Adolescents and young adults (AYAs – ages 15 to 39) constitute approximately 40% of the world’s population and contribute an estimated one million new cases of cancer annually, the great majority in low- and middle-income countries (LMICs). In high-income countries (HICs) cancer is the commonest cause of disease-related death in AYAs, though overall 5-year survival rates now exceed 80%. A very different circumstance likely holds in LMICs, but accurate assessments are not readily available.

Breast cancer accounts for 40% of tumours in female AYAs and this age group includes the peak incidence of Hodgkin lymphoma. The late Professor Gianni Bonadonna contributed importantly to improved survival in patients with these two diseases. Accordingly, he would be justifiably proud of the advances in AYA oncology that are being made in Italy, especially the impact of his colleagues at the Istituto Nazionale dei Tumori (INT). The initiatives of the Associazione Italiana Ematologia Pediatrica and the Società Italiana Adolescenti con Malattie Onco-ematologiche are particularly noteworthy, with the accomplishment of productive collaboration between paediatric and adult cancer care providers serving as a model for other countries to emulate.
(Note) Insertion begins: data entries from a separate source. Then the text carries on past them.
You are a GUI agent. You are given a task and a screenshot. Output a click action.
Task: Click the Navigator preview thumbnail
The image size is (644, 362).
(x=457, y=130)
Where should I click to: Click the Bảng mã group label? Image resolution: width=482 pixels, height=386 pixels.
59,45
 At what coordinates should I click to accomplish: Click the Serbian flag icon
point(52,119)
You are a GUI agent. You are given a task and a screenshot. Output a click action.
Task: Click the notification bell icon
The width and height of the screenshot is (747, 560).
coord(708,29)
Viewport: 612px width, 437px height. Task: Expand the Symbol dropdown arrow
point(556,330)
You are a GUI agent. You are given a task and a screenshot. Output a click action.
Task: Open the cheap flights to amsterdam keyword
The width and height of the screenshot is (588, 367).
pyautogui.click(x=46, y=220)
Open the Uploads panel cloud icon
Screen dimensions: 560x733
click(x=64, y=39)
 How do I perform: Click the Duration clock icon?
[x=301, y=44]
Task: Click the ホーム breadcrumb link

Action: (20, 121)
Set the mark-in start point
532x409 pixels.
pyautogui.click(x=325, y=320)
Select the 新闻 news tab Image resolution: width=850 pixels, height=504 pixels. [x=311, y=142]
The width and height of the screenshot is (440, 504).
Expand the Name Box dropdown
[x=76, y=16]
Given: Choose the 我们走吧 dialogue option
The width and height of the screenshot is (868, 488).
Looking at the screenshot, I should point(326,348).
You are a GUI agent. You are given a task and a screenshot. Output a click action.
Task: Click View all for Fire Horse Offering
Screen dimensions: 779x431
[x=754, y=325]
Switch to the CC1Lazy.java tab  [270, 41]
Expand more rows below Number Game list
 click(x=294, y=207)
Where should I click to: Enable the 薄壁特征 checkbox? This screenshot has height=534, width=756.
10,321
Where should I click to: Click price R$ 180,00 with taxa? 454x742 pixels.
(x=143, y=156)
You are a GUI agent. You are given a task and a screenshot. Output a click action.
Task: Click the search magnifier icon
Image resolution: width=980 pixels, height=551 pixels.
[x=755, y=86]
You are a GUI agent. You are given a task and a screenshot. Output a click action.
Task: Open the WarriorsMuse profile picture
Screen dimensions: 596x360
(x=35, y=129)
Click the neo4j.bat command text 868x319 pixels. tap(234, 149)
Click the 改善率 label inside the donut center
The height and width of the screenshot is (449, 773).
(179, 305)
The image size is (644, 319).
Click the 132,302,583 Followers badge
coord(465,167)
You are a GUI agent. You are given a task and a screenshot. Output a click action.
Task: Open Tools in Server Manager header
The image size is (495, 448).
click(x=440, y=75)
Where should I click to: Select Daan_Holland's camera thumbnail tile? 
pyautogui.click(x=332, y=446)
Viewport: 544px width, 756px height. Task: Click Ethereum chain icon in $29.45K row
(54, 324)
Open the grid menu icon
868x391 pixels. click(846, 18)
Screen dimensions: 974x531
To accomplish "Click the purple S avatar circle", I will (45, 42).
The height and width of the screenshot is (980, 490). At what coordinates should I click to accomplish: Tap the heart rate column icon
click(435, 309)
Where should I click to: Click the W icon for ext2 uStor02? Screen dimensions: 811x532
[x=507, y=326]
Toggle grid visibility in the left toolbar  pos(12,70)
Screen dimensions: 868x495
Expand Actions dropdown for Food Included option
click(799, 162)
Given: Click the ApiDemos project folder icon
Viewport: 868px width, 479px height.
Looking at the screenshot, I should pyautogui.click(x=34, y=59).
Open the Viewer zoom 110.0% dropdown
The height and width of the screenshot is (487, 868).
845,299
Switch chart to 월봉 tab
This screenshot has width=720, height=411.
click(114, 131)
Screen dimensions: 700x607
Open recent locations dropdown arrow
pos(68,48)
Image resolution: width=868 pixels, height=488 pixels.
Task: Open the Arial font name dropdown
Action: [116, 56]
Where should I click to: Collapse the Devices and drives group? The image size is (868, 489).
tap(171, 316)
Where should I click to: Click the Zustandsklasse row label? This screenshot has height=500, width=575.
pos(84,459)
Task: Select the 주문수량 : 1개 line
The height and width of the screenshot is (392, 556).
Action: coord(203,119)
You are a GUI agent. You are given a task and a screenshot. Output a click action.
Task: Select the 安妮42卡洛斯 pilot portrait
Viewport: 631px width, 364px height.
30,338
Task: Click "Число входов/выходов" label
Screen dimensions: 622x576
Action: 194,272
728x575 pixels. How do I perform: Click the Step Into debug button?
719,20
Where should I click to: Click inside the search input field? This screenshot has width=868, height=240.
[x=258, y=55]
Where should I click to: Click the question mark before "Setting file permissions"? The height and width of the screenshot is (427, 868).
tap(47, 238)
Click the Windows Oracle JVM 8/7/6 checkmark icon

Exporting these advances can be successful through the vehicle of “twinning”: establishing sustainable cooperation between institutions in HICs and partners in LMICs. Colleagues in Monza and at INT have been leaders in such programmes for decades. Cancer in AYAs remains a global challenge to which Gianni Bonadonna surely would have risen with enthusiasm and leadership while securing measurable achievements.

Tumori 2017; 103(6): 489 - 494

Article Type: REVIEW

DOI:10.5301/tj.5000682

Authors

Ronald D. Barr, W. Archie Bleyer

Article History

Disclosures

Financial support: None.
Conflict of interest: The authors have no conflicts of interest to declare.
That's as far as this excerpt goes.